Leila Saidane, News Reporter

Over 100 UT students and community members marched from the Tower to the Capitol on Friday as part of an international climate movement and to encourage the Texas Legislature to hold the Electric Reliability Council of Texas accountable for 2021’s winter storm-induced power failures. The marchers also called for an expansion of climate education, while Students Fighting Climate Change continues to demand divestment.

Members of Students Fighting Climate Change, the Austin Climate Coalition, the Sierra Club and other community activists gathered for Fridays for Future, an international climate action movement. The march called for the prevention of environmental inequities through climate education, which can help people understand the climate crisis and how they can help, said Adam Day, a co-director of Students Fighting Climate Change.

The student organization is currently working with the dean of students, the provost and the director of sustainability on a climate action plan, which should be done by the end of the year, said Day, a sustainability studies and social work junior.


“We’re still dissatisfied with (the plan) because it only addresses on-campus emissions,” Day said. “It doesn’t even talk about how the UT System is totally in the hands of West Texas directly taking oil out of the ground and investing in it, so that’s where our goal is going towards. We’re happy that we were able to accomplish something so big in such a short amount of time, but we’re always going to push for something more.”

Students Fighting Climate Change has continuously called for the UT Board of Regents to stop the University of Texas/Texas A&M Investment Management Company’s investments in fossil fuels, encouraging the organization to reinvest its assets into environmentally responsible industries. The group is also petitioning for University administration to acknowledge the climate crisis and commit to a climate action plan. 
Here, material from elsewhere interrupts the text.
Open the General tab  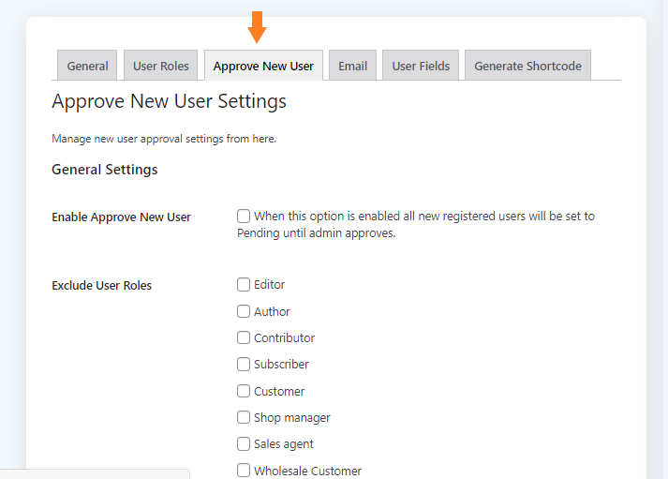tap(87, 66)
Latino studies freshman Demian Chavez who attended the rally said he finds the University’s holdings in fossil fuels unsustainable and hopes the University divests its holdings as Columbia University did earlier this year

“Texas is a state that is rich because of its natural fossil fuel, but Texas also has amazing green energy that it should be taking full advantage of,” Chavez said. “There is no reason for this state or this University to so stubbornly hold on to an unsustainable future. As a direct beneficiary of the resources and wealth that comes from UT’s oil holdings, I feel a responsibility to push for UT to divest its holdings.”

In addition to climate education, Alexia Leclercq, research analyst and organizer for the People Organized in Defense of Earth and Her Resources, an East Austin climate justice group led by women and people of color, spoke against a new jet field depot that the city plans to construct in Southeast Austin.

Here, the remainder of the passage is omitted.